◆ **WORK TASK**
Report the count of lines containing the word "will" in the entries below, and nothing more.

◆ **MATERIAL FOR THE TASK**
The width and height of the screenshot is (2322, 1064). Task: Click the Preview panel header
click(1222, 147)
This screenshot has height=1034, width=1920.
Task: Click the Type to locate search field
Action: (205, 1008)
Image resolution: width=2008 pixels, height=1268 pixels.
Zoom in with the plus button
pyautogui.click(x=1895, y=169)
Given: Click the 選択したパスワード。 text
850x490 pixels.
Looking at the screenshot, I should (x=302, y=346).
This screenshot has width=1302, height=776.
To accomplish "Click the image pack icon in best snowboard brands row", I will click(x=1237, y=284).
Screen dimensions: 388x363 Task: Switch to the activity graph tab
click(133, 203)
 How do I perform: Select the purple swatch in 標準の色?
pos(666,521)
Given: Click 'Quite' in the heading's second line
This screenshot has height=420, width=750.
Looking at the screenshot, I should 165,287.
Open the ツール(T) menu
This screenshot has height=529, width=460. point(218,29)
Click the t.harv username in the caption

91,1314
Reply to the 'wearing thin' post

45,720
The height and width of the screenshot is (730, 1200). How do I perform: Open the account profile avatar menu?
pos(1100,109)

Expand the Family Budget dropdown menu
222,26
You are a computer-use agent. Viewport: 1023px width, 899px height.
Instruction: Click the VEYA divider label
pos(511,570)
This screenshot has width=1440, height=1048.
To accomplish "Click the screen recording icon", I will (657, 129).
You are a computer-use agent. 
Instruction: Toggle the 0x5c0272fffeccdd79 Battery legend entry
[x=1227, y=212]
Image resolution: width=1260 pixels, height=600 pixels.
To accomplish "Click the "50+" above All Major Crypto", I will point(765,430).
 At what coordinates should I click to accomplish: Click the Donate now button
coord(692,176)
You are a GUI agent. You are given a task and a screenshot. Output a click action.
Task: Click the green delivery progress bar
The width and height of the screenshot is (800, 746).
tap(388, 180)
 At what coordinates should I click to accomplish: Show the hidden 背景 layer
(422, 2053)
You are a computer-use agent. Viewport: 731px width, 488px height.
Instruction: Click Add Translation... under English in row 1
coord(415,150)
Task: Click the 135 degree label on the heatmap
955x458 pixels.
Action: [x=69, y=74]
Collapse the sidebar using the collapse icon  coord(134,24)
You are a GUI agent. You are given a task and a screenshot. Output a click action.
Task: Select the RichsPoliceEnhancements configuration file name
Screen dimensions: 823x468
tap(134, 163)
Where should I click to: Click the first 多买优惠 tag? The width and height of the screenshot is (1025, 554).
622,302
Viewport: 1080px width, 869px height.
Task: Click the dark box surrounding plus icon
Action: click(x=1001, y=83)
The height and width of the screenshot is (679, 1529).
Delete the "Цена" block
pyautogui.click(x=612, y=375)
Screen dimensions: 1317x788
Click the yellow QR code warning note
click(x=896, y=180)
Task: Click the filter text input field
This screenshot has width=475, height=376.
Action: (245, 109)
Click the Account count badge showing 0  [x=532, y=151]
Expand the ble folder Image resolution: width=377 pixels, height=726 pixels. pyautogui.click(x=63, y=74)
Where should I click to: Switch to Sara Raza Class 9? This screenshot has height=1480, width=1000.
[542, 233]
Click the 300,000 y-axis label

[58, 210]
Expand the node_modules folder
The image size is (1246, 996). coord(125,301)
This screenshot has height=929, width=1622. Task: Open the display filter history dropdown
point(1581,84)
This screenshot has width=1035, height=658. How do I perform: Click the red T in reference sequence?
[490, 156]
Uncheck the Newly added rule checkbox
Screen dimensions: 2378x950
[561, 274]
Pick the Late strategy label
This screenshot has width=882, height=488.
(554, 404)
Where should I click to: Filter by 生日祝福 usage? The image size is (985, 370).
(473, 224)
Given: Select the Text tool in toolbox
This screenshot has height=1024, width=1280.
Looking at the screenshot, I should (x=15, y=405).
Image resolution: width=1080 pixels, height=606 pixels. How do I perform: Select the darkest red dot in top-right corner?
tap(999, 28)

◆ **TASK RESPONSE**
3